À travers le projet REATA, les autorités locales et les acteurs du développement engagent une restructuration profonde de la gestion des ressources naturelles dans le Grand Kloto, entre protection de l’eau, transition agroécologique et diversification économique des territoires ruraux.
KPALIMÉ — Au-delà d’un simple projet environnemental, l’initiative REATA marque une inflexion stratégique dans la manière d’aborder la gestion des ressources naturelles dans la région de Kloto. Dans un territoire où l’eau, les sols et la biodiversité subissent une pression croissante, la restauration du bassin versant d’Akatsè s’impose désormais comme un enjeu à la fois écologique, économique et territorial.
Pensé sur une durée de deux ans, le projet ne se limite pas à des actions de reboisement ou de sensibilisation.
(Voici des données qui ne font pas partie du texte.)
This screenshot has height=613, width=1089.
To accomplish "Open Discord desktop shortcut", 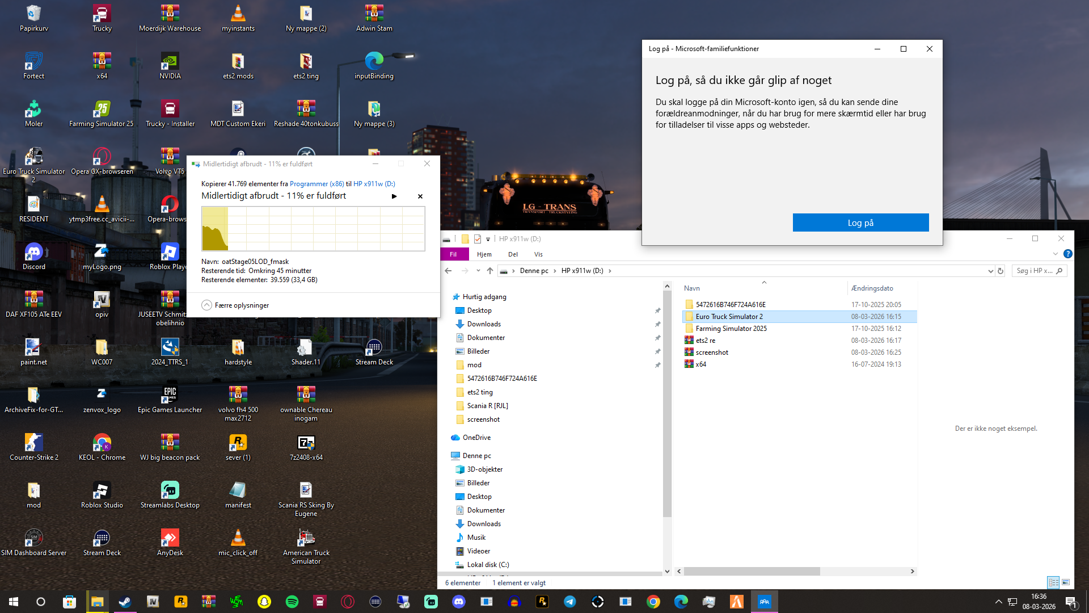I will pos(33,256).
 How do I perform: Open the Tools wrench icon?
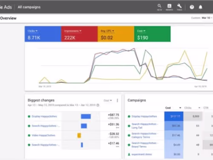(179, 7)
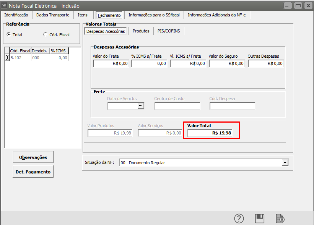Select the 5.102 fiscal code row
The height and width of the screenshot is (225, 314).
pyautogui.click(x=20, y=58)
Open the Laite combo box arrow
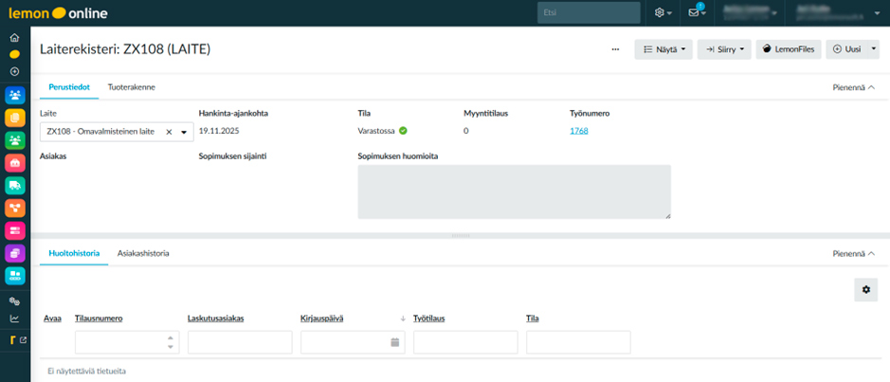The width and height of the screenshot is (890, 382). coord(184,132)
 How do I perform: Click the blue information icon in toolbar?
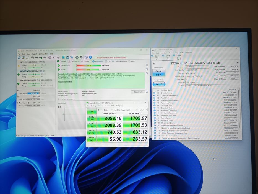(90, 57)
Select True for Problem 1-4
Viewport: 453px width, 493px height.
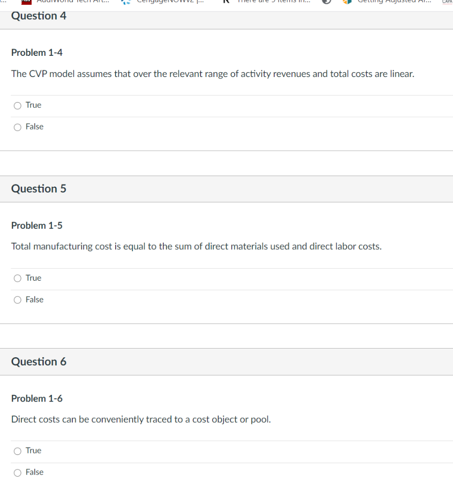coord(17,105)
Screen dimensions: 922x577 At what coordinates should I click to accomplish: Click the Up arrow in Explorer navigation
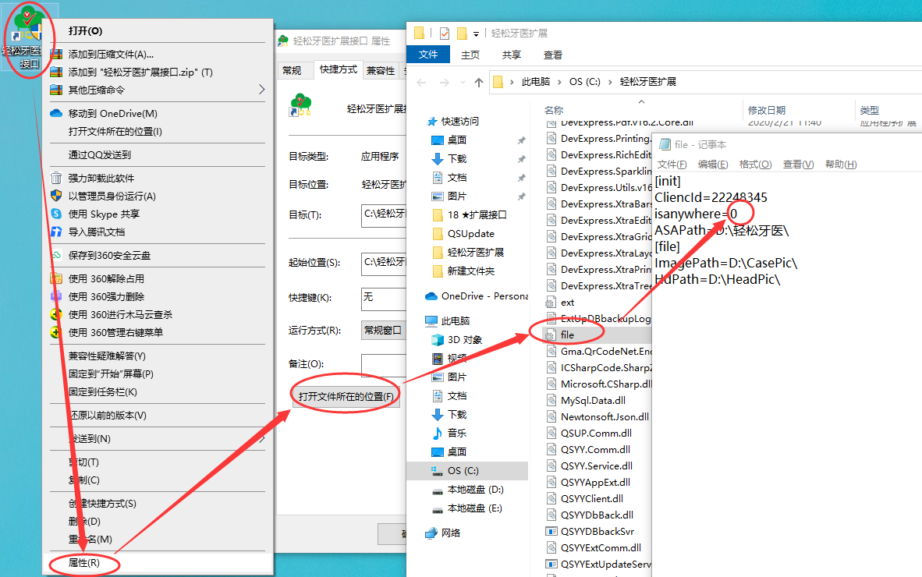click(479, 82)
Il s’inscrit dans une logique plus large de reconfiguration des usages du sol, de transformation des pratiques agricoles et de structuration d’un modèle local basé sur la durabilité et la valorisation des ressources naturelles.
Le bassin d’Akatsè, un système vital sous tension

Installation stratégique de captage d’eau située dans le bassin versant d’Akatse, principale source d’approvisionnement en eau de la région de Kpalimé.
Zone stratégique pour l’alimentation en eau potable de Kpalimé, le bassin versant d’Akatsè constitue un écosystème critique pour l’équilibre environnemental du Grand Kloto. Mais cet espace est soumis à une dégradation progressive, liée à la pression agricole, à la déforestation et à des pratiques culturales peu adaptées aux contraintes des reliefs.
Cette dynamique fragilise non seulement la biodiversité locale, mais aussi la sécurité hydrique des populations, dans une région où la ressource en eau devient un facteur de plus en plus structurant du développement.
Du projet environnemental à la reconfiguration des systèmes productifs
L’originalité de REATA réside dans son approche intégrée. Le projet ne traite pas uniquement la restauration écologique comme une finalité, mais comme un levier de transformation des systèmes économiques locaux.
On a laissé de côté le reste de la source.